Facile synthesis of MnO2@Ti3C2Tx composite electrodes for superior performance supercapacitor

Supercapacitors are gaining traction in the energy storage sector due to their high power and energy density. MnO2 is identified as a promising supercapacitors electrode material due to its reversible Faraday reaction and great theoretical specific capacitance. However, its practical performance is hindered by poor electrical conductivity and structural instability. By incorporating Ti3C2Tx, a 2D MXene material known for its high conductivity and functional groups, the electrochemical behavior of the MnO2 composite is expected to be enhanced. This study introduces a novel method for synthesizing MnO2@Ti3C2Tx self-assembled electrodes (1, 3, 6, 9MnO2@Ti3C2Tx composite electrodes) via a simple solution immersion technique at room temperature and ambient pressure.
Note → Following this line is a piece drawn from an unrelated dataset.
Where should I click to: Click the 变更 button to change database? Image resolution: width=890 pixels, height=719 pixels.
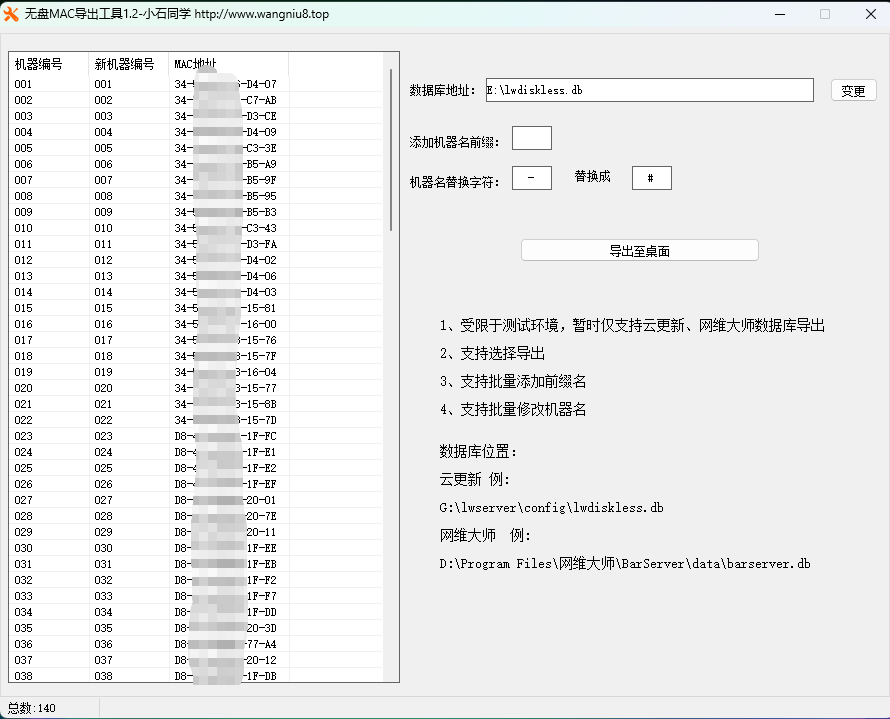[x=853, y=91]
The state of manganese dioxide deposition can be influenced by varying the number of operations of the solution immersion technique. Among them, 6-MnO2@Ti3C2Tx has the largest specific surface area and achieves the best specific capacitance of 324.1 F g- 1. When the current density is increased to 10 A g- 1, the specific capacitance retention of 6-MnO2@Ti3C2Tx is 67.11 %. Furthermore, the 6-MnO2@Ti3C2Tx//Ti3C2Tx asymmetric capacitor demonstrated a maximum energy density of 30.8 W h kg- 1 and a power density of 7493.3 W kg- 1, maintaining a capacitance retention rate of 95.98 % (from 74.6 to 71.6F g- 1) after 2000 chargedischarge cycles. This study presents an effective and scalable synthesis strategy for MnO2 composite electrodes, highlighting their potential for future energy storage applications.